Dataset entries
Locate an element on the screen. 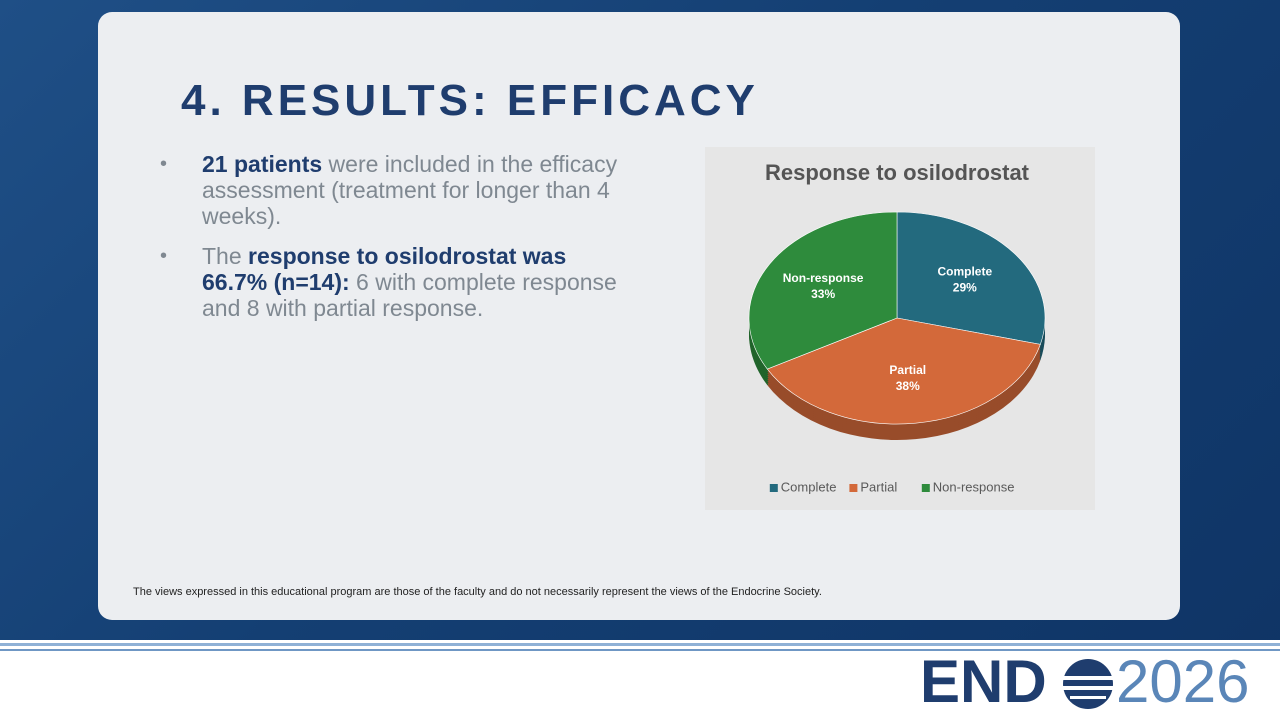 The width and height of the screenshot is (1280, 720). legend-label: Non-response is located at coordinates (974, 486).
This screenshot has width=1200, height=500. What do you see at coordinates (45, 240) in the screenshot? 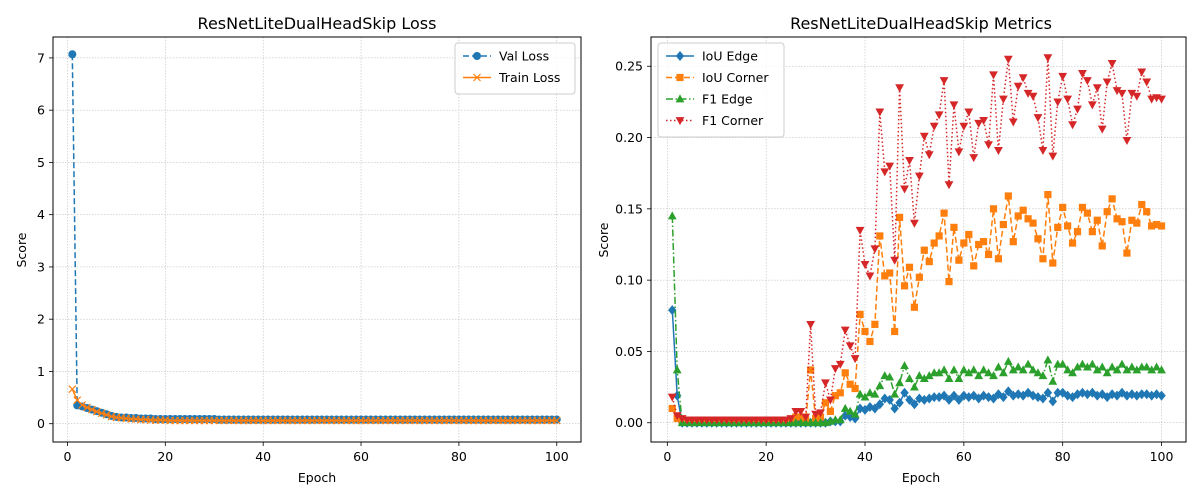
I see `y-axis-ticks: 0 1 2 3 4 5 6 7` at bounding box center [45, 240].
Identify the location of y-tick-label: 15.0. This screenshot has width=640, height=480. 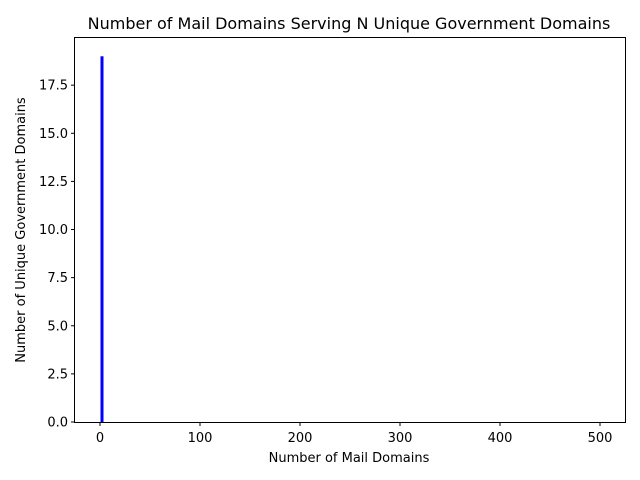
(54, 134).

--

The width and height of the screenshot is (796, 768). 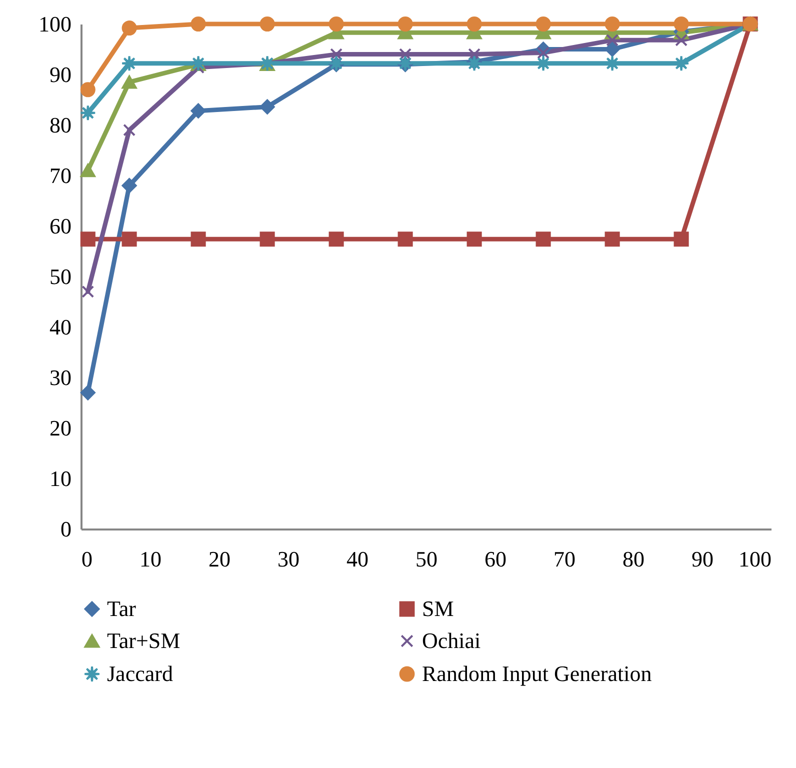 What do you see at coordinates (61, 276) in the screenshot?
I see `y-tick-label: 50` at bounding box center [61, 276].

...

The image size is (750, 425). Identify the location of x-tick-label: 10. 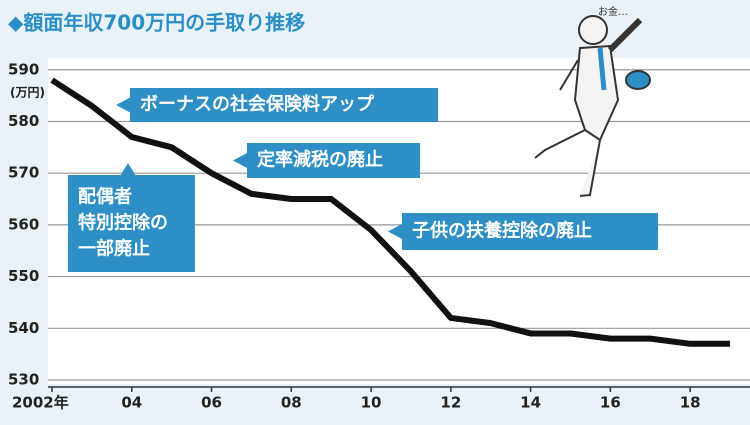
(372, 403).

Task item
Repeat the items starting at the line that contains "The image size" and ending at the line that contains "(372, 403).", with both of those lines included. Leave the pictures out.

Solution below
The image size is (750, 425). Identify the location of x-tick-label: 10. 
(372, 403).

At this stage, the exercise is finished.